Predictive Modeling of Customer Churn in the Moroccan Telecommunications Sector Using Advanced Machine Learning Algorithms
摘要
This paper develops a predictive framework for customer churn in the Moroccan telecommunications sector using a hybrid ensemble of XGBoost, feedforward neural networks, and LSTMs.
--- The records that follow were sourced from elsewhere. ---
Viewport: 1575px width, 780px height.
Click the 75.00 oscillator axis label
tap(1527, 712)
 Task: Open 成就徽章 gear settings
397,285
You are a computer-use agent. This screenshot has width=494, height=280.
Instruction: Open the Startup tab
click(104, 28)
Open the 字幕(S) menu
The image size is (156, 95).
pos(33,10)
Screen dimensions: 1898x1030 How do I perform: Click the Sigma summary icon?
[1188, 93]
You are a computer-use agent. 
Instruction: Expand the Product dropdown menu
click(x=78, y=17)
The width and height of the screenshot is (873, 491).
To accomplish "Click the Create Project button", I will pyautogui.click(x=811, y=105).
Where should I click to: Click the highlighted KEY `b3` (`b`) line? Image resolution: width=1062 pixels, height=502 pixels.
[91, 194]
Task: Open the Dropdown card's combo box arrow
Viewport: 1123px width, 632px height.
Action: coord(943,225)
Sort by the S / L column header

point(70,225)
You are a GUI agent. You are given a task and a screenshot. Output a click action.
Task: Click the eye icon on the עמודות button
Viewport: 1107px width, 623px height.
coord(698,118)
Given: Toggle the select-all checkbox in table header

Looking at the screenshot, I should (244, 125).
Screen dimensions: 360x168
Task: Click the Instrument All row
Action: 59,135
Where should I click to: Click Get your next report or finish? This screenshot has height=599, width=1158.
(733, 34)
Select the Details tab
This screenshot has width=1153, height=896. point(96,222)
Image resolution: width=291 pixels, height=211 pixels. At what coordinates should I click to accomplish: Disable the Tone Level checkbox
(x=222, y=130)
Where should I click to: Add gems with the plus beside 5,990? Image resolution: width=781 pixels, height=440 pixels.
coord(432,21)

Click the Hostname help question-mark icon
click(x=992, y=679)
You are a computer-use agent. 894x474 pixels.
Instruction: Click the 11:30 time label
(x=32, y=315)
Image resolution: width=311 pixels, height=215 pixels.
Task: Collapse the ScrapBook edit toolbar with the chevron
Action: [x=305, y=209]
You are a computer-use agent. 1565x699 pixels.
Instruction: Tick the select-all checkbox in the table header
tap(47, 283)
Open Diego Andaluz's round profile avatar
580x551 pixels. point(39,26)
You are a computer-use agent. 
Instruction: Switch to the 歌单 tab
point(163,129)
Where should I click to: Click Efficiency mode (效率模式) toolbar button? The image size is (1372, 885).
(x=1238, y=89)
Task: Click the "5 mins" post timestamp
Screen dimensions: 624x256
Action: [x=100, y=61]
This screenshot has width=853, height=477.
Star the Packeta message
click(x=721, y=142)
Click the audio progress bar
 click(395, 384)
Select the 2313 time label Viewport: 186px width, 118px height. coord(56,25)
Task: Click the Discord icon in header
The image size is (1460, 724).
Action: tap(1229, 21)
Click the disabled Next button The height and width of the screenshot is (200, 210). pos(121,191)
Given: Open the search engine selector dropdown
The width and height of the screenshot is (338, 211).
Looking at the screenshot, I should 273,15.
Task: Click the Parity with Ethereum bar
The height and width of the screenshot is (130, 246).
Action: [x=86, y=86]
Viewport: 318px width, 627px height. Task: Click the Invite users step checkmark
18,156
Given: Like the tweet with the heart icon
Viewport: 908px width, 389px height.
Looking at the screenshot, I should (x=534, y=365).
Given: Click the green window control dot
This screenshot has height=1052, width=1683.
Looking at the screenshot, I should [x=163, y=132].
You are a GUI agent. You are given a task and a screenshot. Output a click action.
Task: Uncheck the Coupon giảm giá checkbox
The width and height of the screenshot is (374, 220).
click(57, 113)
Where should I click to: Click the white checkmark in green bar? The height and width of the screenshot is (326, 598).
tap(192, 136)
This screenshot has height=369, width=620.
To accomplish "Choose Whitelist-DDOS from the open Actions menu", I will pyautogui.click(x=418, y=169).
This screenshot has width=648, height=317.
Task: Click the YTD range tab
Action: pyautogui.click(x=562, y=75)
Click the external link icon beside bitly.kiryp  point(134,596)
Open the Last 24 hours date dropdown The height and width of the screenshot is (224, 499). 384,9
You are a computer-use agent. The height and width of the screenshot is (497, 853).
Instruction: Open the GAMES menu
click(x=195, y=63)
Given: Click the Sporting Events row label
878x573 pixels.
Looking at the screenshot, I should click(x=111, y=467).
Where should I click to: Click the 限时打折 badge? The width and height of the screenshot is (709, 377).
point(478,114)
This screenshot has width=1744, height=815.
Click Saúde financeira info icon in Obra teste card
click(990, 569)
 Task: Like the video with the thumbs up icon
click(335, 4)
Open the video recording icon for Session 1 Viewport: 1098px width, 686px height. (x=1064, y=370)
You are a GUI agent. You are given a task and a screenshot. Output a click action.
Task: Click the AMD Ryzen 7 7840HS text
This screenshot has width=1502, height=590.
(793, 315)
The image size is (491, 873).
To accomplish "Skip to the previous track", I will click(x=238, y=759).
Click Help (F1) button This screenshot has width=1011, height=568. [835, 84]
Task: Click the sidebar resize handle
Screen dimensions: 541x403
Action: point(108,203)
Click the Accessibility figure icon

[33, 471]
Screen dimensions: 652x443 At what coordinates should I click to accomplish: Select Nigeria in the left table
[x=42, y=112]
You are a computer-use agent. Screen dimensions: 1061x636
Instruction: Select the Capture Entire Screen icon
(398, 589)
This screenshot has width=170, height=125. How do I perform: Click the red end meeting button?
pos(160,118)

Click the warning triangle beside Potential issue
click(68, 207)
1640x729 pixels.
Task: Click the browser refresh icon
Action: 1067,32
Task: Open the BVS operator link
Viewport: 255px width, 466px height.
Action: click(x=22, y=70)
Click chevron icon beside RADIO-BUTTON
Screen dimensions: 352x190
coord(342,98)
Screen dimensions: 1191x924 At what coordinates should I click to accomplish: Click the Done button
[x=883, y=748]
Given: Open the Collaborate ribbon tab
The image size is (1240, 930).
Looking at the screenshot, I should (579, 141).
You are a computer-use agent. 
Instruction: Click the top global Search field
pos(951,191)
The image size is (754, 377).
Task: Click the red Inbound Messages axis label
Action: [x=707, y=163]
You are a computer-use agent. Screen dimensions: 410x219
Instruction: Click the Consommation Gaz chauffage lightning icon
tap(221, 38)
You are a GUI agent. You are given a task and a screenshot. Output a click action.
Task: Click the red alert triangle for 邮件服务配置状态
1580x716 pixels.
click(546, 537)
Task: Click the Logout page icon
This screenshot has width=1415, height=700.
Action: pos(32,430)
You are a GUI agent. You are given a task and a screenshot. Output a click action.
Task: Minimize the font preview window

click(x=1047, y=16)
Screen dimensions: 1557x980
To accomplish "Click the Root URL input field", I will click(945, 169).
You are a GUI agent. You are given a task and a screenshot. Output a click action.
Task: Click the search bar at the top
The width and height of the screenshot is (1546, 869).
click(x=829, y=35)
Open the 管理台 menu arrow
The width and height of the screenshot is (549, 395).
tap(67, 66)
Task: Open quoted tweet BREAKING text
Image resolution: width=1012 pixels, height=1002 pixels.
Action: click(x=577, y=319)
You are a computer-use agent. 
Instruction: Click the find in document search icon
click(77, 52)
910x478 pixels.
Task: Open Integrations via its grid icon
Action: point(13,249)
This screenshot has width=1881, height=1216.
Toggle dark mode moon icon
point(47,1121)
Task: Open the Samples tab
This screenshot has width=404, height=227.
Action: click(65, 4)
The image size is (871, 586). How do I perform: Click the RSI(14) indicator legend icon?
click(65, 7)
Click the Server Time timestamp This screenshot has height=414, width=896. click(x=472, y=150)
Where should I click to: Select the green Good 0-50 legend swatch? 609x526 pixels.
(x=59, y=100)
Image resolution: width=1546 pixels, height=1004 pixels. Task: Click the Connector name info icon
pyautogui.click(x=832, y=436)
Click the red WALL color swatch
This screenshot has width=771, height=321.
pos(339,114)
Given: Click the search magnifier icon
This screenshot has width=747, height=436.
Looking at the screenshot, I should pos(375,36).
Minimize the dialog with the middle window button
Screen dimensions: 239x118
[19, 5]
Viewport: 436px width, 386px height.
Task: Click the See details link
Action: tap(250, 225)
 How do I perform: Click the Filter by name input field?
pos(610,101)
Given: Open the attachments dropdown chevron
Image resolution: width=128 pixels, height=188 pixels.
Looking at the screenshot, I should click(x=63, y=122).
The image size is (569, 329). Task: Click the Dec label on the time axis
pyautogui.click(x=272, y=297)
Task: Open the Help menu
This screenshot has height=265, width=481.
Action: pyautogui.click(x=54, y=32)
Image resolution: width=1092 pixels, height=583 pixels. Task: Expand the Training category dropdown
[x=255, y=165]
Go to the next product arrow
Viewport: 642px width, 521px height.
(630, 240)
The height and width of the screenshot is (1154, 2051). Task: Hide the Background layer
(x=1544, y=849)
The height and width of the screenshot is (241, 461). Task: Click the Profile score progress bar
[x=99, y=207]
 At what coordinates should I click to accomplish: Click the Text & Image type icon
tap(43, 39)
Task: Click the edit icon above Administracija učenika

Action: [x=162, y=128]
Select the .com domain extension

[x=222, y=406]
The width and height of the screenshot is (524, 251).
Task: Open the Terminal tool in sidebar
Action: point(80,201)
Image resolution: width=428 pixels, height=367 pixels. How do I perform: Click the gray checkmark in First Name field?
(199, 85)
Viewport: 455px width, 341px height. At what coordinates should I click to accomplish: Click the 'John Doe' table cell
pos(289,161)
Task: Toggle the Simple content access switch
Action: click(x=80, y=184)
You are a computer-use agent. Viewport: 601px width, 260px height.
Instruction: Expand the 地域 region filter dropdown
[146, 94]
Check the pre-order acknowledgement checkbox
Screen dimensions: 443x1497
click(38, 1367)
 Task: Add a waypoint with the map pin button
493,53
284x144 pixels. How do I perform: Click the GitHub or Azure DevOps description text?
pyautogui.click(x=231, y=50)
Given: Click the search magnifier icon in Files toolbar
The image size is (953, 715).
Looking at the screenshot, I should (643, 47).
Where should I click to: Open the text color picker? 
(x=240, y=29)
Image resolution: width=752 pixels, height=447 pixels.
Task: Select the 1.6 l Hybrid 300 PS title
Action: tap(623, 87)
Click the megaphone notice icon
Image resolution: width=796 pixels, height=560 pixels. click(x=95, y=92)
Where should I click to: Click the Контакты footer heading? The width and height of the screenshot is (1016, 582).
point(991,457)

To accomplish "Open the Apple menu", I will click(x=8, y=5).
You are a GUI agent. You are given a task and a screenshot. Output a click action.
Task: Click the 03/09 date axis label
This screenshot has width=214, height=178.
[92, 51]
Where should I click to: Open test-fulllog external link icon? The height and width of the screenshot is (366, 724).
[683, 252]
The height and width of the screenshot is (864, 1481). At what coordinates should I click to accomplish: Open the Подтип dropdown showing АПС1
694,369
Unlike conventional churn models, which often rely on static features and uniform sampling, our approach integrates domain expertise at each stage of the pipeline. The dataset spans 22, 238 subscribers (2021–2023) and includes 43 engineered predictors distilled from 127 raw variables, enriched by expert validation. The model achieves 89.7% accuracy and 0.943 ROC-AUC, with network quality (34% contribution) emerging as the primary driver of churn, far ahead of pricing factors (11.3%). Contributions include (i) explicit labeling and leakage control, (ii) extended evaluation metrics (PR-AUC, Brier, calibration, lift), (iii) interpretability via SHAP (global, local, and segment-level), (iv) fairness diagnostics (TPR/FPR gaps across sub-populations), (v) robustness analysis of the 75% advertised-speed threshold, and (vi) validation on a held-out Q4-2023 split. Results demonstrate that in emerging markets, operational quality improvements outweigh pricing adjustments.